**Material for this task:**

++++++++

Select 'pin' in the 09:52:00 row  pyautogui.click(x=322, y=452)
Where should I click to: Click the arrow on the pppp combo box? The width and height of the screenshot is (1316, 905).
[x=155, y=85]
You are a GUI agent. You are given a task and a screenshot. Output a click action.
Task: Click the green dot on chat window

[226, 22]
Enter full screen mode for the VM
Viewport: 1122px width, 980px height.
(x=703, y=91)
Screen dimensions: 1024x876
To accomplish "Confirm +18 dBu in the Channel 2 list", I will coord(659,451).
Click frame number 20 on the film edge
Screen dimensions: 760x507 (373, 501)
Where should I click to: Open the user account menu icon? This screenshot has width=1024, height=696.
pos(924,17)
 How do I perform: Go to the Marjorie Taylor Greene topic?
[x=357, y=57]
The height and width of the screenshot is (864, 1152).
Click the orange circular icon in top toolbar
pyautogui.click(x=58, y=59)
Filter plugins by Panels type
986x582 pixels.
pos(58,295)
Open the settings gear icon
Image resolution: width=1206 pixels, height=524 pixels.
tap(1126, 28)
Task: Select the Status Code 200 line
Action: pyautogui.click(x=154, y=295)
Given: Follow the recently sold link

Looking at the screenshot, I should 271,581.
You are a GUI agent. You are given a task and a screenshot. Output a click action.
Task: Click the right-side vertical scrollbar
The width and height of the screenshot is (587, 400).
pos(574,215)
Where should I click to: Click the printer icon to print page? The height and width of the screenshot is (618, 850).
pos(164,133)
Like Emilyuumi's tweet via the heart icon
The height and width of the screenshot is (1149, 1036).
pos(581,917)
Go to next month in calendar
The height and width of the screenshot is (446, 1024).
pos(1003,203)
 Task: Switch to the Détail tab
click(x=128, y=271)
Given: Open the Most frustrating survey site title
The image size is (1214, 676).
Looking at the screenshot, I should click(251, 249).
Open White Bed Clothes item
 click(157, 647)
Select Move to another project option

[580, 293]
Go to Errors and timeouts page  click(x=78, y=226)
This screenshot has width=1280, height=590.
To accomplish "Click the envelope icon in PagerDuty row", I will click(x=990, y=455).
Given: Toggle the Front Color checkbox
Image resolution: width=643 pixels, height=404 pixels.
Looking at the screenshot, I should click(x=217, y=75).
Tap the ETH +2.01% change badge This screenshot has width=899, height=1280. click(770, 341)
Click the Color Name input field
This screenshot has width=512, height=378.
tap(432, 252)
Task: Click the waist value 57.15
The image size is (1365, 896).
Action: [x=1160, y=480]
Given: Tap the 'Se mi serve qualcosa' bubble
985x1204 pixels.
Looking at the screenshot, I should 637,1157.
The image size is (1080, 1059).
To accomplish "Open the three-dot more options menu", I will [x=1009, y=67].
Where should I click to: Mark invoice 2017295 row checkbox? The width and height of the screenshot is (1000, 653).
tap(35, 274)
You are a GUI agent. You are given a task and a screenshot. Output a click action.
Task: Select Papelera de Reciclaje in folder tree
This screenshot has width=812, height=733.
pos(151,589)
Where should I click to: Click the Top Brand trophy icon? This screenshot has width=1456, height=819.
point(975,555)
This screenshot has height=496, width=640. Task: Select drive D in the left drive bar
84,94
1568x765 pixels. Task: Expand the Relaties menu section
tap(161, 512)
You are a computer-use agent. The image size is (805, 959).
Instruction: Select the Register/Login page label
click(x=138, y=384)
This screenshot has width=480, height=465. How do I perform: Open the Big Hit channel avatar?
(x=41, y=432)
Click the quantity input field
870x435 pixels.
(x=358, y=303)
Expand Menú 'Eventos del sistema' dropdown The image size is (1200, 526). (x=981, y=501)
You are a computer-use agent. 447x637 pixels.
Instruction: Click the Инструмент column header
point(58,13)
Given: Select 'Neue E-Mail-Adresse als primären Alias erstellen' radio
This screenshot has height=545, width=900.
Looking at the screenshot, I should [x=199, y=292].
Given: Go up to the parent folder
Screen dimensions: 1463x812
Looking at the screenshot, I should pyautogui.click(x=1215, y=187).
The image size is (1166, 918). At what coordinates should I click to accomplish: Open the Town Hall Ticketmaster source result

++++++++

**Description of the task:** Give back, exactly as written, the stretch from the line with "Where should I click to: Click the Top" through the line with "You are a computer-use agent. The", and no other lines from the records above.

**Answer to this task:**
Where should I click to: Click the Top Brand trophy icon? This screenshot has width=1456, height=819.
point(975,555)
This screenshot has height=496, width=640. Task: Select drive D in the left drive bar
84,94
1568x765 pixels. Task: Expand the Relaties menu section
tap(161, 512)
You are a computer-use agent. The image size is (805, 959).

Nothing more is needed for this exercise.